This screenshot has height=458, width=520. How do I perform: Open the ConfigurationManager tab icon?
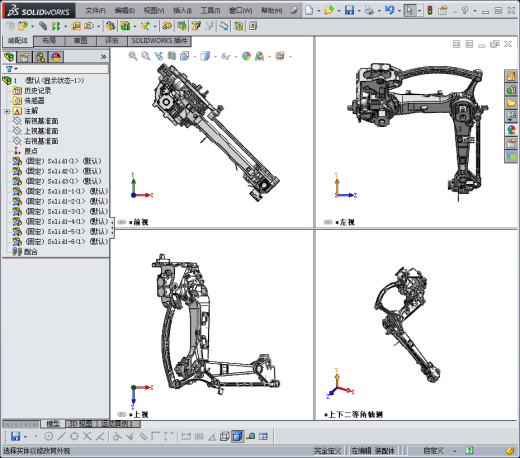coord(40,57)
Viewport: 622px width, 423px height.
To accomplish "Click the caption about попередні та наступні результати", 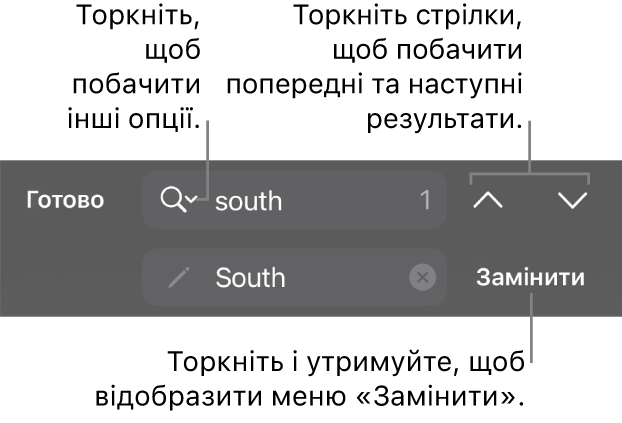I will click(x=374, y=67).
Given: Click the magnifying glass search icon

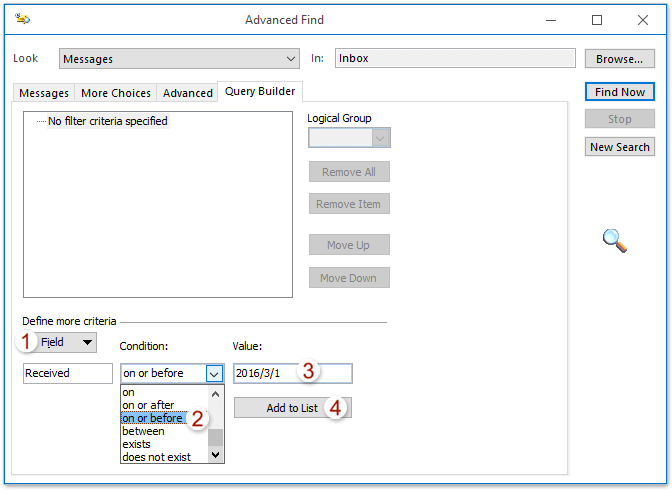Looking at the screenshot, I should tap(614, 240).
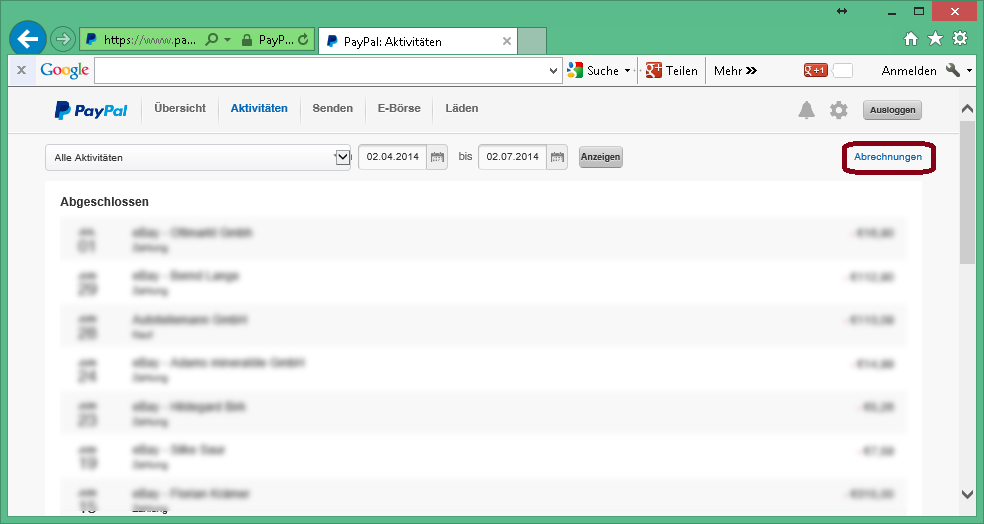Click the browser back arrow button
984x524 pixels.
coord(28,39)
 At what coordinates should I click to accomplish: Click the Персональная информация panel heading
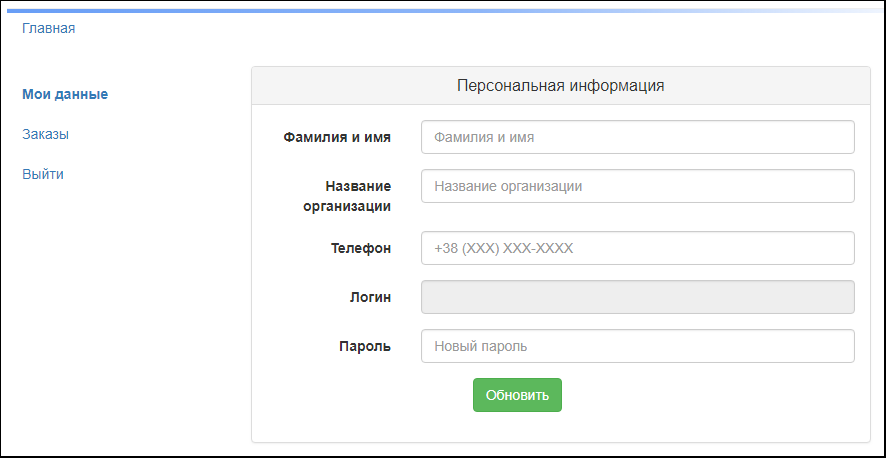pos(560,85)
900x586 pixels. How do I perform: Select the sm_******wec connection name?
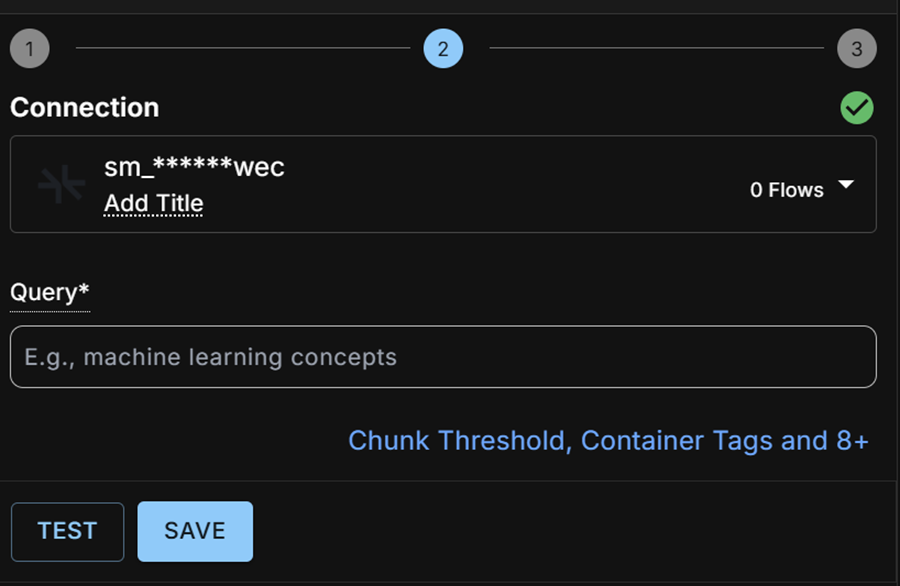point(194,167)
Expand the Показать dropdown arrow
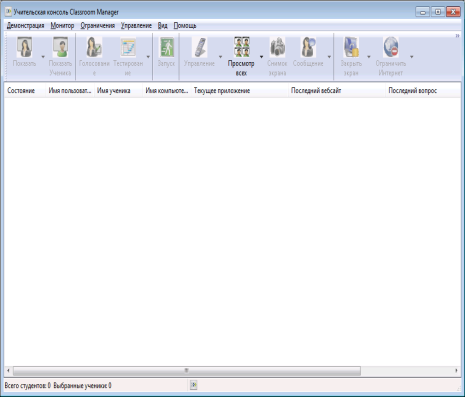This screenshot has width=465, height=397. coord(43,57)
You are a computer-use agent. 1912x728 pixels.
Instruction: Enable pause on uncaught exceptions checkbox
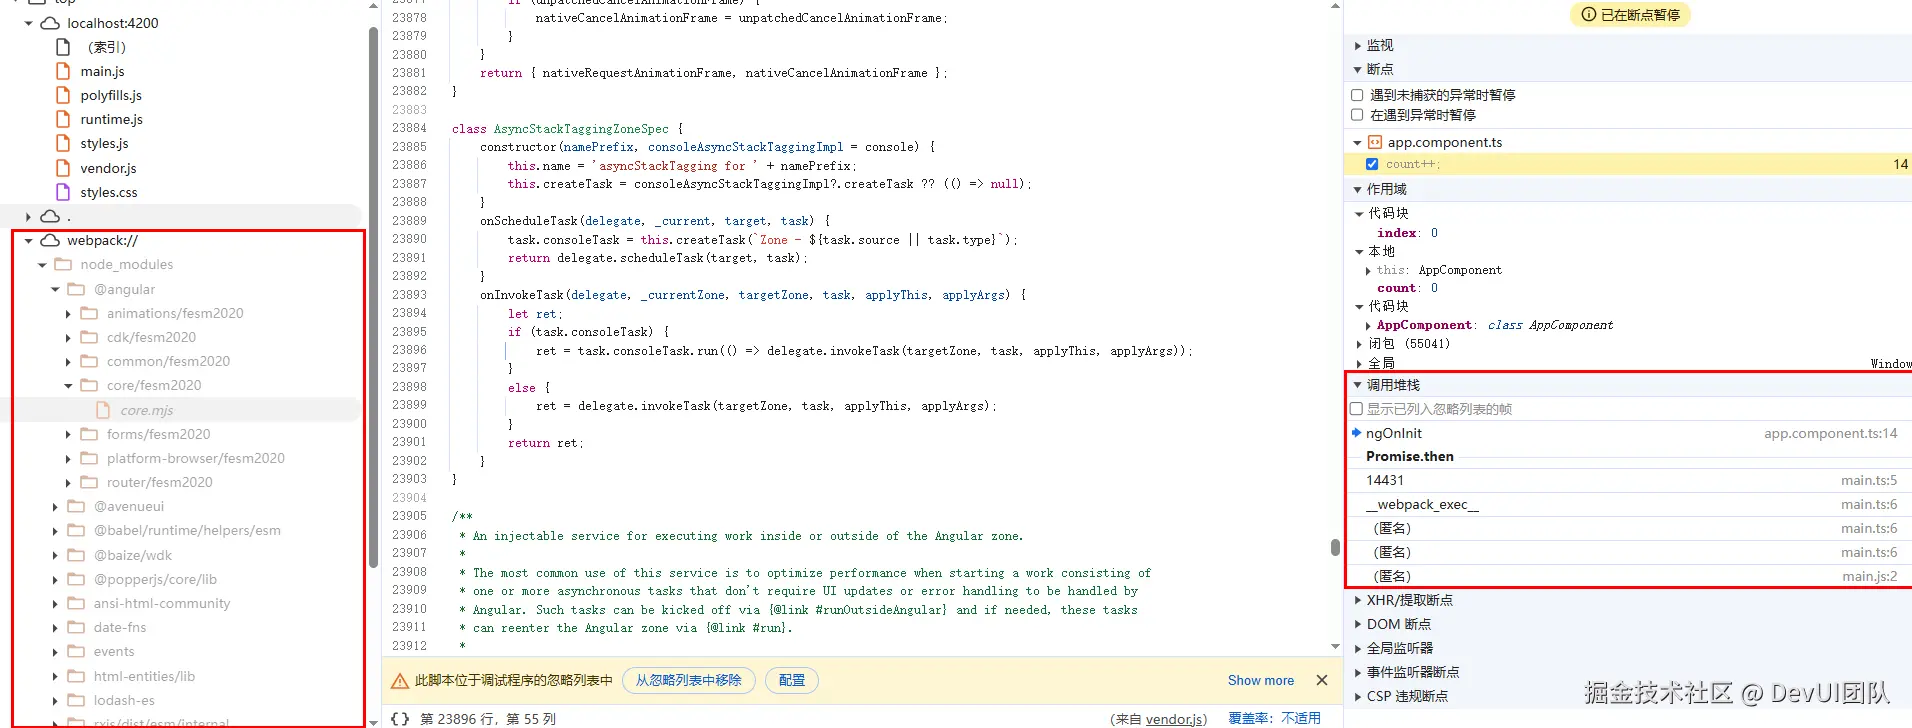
--------------------------------------------------
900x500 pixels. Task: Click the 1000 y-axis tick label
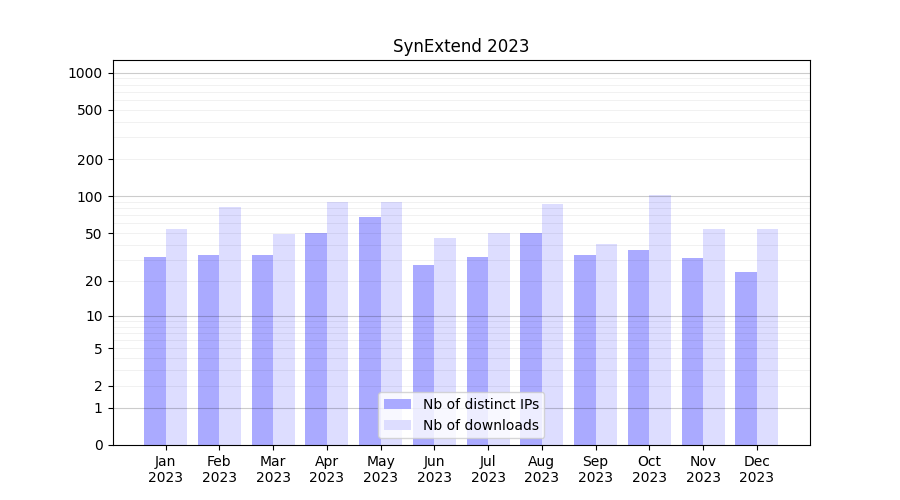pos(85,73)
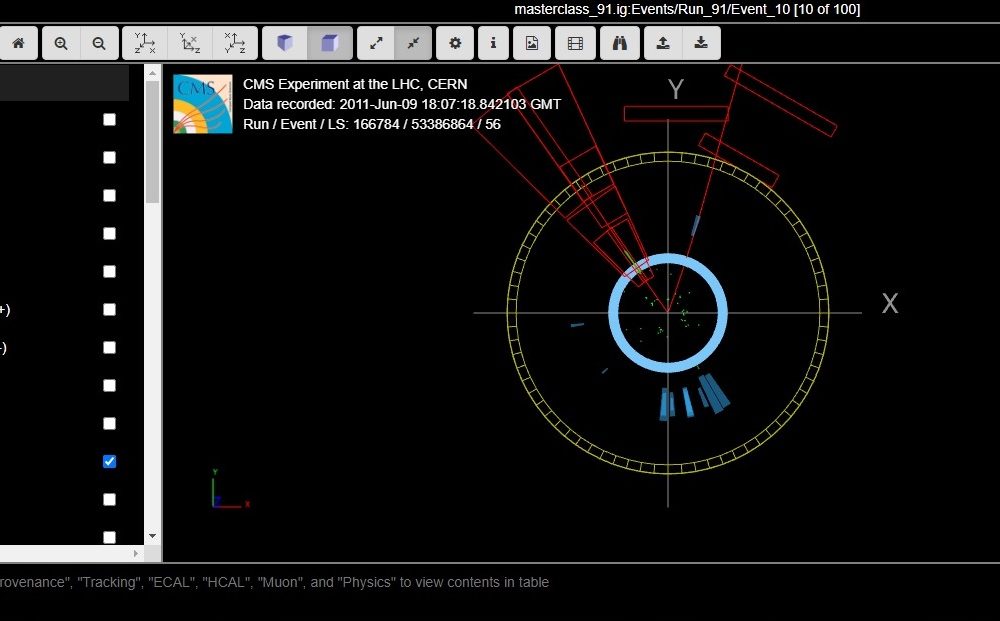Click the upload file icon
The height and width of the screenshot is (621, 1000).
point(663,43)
--------------------------------------------------
### THE PROBLEM
Word for word, retype the lines in the entries above that run from the one with "Expand the Показать dropdown arrow" through the one with "Instruction: Enable pause". Both ends count; pictures do not.

### SOLUTION FOR THIS TASK
Expand the Показать dropdown arrow
This screenshot has width=465, height=397. coord(43,57)
You are a computer-use agent. 1912x728 pixels.
Instruction: Enable pause on uncaught exceptions checkbox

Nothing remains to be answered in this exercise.